Set problem: Convert the items below, from the line with "Open the Deploy" to the line with "coord(118,284)", into a Markdown table with the columns Row and Line. Number each line and leave out blank ones.

Material for this exercise:
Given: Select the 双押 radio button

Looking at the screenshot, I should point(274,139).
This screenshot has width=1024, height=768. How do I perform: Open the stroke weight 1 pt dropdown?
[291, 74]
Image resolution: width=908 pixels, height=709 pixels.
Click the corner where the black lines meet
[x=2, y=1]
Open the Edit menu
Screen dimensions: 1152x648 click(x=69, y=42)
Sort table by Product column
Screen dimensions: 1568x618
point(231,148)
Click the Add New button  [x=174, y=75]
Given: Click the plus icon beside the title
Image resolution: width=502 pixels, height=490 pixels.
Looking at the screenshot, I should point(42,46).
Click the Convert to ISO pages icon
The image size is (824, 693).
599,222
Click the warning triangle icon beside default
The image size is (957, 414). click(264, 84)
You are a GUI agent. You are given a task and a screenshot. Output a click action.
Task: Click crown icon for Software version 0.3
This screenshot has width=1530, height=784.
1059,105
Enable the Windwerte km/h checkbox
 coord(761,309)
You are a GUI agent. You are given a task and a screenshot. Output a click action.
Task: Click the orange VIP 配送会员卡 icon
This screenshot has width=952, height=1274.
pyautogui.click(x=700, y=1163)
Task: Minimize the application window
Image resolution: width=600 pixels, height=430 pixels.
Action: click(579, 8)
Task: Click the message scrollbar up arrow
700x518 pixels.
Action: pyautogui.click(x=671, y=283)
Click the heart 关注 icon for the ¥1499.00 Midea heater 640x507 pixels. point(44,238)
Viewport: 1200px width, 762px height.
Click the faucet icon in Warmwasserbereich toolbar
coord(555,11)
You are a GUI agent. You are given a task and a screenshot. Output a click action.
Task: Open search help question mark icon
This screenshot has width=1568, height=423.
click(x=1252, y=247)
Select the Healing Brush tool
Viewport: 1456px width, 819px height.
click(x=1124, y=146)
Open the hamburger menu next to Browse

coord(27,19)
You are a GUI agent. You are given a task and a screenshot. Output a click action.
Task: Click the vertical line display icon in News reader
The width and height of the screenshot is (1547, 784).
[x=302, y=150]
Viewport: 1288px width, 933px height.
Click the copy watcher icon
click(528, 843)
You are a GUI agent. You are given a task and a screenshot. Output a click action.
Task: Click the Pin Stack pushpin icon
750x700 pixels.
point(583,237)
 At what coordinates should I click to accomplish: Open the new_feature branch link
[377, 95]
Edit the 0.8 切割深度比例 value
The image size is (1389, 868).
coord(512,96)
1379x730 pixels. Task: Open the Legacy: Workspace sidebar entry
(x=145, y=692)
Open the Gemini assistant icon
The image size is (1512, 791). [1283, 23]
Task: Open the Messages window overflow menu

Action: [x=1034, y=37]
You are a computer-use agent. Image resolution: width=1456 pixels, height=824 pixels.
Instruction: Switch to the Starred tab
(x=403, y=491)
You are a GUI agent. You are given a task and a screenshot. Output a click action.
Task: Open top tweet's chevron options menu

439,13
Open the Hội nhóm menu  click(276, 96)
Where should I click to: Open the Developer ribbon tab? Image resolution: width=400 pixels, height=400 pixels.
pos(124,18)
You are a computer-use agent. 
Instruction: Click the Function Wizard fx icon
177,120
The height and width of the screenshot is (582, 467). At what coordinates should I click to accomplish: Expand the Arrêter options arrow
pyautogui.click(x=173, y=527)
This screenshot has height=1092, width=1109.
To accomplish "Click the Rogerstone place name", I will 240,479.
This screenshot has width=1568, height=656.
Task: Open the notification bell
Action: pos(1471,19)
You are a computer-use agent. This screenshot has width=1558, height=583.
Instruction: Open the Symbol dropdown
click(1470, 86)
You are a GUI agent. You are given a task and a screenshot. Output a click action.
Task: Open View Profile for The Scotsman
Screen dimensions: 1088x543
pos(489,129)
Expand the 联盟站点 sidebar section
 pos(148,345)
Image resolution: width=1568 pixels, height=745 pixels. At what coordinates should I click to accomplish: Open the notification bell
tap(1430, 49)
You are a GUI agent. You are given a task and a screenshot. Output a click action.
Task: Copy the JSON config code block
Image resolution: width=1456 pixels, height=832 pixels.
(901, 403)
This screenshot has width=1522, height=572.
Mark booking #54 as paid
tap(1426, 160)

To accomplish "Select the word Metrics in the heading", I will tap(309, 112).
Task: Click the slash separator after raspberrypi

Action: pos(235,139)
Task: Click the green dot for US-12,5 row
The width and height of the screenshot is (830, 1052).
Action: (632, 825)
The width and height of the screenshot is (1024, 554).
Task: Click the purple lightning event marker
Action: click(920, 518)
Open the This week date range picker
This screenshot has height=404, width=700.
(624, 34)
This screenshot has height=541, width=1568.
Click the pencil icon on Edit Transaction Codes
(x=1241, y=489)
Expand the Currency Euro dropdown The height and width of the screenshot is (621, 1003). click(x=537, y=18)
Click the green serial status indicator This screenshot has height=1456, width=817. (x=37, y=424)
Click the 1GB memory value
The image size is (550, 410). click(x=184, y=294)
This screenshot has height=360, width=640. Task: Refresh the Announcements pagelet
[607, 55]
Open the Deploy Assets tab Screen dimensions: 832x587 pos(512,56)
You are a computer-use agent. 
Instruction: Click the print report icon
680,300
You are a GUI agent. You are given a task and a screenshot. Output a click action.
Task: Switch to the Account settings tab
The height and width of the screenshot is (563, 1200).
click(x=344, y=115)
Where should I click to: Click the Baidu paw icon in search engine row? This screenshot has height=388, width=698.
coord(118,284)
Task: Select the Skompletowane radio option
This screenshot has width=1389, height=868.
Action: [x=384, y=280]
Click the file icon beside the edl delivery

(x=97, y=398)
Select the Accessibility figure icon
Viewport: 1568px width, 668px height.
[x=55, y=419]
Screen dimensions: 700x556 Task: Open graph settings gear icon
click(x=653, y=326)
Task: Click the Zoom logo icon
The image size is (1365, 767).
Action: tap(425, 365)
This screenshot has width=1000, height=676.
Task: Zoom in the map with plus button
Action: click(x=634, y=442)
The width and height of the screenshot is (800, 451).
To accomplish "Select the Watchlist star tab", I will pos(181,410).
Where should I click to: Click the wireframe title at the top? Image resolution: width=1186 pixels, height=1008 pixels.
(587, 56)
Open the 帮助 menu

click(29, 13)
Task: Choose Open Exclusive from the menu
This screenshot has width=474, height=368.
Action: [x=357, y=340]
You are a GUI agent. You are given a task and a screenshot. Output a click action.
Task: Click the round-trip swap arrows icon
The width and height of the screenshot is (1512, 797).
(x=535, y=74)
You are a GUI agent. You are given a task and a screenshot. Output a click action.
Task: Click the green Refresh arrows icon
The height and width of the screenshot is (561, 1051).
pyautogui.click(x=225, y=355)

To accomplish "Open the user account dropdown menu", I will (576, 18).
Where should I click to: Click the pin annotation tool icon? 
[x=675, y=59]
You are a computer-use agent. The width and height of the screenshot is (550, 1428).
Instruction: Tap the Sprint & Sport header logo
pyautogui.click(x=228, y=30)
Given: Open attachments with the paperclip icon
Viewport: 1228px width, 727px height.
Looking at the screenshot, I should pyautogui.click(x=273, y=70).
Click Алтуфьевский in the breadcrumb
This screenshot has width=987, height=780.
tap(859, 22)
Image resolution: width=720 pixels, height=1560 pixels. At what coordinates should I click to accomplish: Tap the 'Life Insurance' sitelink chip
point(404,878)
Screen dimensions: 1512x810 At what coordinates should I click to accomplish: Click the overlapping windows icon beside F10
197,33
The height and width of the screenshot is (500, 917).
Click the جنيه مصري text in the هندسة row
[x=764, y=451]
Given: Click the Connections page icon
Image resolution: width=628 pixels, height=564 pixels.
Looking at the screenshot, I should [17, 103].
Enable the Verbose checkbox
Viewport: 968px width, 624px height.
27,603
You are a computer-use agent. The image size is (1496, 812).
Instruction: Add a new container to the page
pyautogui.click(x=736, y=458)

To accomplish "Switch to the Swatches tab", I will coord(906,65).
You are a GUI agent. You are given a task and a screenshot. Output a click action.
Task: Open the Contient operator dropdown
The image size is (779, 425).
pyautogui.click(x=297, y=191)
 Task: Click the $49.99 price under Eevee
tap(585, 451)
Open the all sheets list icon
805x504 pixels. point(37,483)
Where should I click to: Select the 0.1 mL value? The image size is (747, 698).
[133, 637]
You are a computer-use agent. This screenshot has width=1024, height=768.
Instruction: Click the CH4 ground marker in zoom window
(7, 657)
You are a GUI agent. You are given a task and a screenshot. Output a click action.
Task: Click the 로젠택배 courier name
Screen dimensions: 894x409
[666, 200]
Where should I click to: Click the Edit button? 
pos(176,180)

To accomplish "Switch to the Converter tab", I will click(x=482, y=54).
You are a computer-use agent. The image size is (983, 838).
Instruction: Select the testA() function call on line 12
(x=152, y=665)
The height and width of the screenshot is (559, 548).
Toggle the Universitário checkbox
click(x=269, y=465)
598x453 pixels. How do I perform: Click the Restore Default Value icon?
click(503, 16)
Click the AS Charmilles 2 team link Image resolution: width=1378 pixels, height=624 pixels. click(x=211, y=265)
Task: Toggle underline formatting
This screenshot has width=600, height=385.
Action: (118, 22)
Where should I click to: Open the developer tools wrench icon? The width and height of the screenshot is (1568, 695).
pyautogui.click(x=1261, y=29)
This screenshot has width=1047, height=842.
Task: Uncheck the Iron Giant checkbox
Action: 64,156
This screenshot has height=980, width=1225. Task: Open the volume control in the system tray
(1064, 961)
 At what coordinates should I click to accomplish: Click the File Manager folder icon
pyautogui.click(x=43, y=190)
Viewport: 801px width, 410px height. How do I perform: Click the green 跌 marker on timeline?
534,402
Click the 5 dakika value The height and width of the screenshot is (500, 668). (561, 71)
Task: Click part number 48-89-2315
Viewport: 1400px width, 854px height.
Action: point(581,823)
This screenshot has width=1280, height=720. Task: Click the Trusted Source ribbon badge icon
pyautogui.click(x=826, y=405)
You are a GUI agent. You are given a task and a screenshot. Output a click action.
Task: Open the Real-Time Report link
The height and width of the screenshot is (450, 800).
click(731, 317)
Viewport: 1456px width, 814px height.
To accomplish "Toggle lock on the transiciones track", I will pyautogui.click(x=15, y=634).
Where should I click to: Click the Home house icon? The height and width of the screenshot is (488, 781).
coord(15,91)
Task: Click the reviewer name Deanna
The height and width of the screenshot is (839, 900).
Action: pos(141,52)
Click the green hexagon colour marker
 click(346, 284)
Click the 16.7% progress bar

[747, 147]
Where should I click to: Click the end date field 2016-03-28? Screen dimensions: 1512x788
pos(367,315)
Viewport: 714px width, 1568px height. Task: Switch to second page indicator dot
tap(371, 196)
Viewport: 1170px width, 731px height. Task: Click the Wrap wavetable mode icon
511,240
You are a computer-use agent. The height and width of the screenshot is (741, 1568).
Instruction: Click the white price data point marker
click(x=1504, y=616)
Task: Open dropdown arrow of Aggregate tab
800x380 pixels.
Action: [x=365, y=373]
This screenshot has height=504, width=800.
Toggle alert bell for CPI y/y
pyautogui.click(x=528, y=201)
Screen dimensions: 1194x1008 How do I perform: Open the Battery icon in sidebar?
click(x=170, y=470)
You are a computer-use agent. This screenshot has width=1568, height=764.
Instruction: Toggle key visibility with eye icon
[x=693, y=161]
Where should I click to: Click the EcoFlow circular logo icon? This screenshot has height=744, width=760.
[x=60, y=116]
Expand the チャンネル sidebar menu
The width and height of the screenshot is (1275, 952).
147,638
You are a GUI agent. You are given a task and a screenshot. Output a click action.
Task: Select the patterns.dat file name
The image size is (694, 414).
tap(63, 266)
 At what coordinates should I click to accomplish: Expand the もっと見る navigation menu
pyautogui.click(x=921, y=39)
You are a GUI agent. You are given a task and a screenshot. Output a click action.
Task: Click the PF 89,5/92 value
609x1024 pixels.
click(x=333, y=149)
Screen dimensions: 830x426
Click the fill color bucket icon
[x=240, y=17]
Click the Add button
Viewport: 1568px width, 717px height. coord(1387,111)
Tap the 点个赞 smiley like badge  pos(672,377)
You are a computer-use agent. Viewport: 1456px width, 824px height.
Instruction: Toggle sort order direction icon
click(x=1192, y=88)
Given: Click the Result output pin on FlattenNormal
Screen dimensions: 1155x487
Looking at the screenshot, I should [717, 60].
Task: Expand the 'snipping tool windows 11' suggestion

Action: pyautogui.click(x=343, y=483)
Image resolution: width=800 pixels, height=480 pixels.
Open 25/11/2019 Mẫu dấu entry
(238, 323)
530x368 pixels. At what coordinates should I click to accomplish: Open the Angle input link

Full response:
| Row | Line |
|---|---|
| 1 | Open the Deploy Assets tab Screen dimensions: 832x587 pos(512,56) |
| 2 | You are a computer-use agent.  |
| 3 | Instruction: Click the print report icon |
| 4 | 680,300 |
| 5 | You are a GUI agent. You are given a task and a screenshot. Output a click action. |
| 6 | Task: Switch to the Account settings tab |
| 7 | The height and width of the screenshot is (563, 1200). |
| 8 | click(x=344, y=115) |
| 9 | Where should I click to: Click the Baidu paw icon in search engine row? This screenshot has height=388, width=698. |
| 10 | coord(118,284) |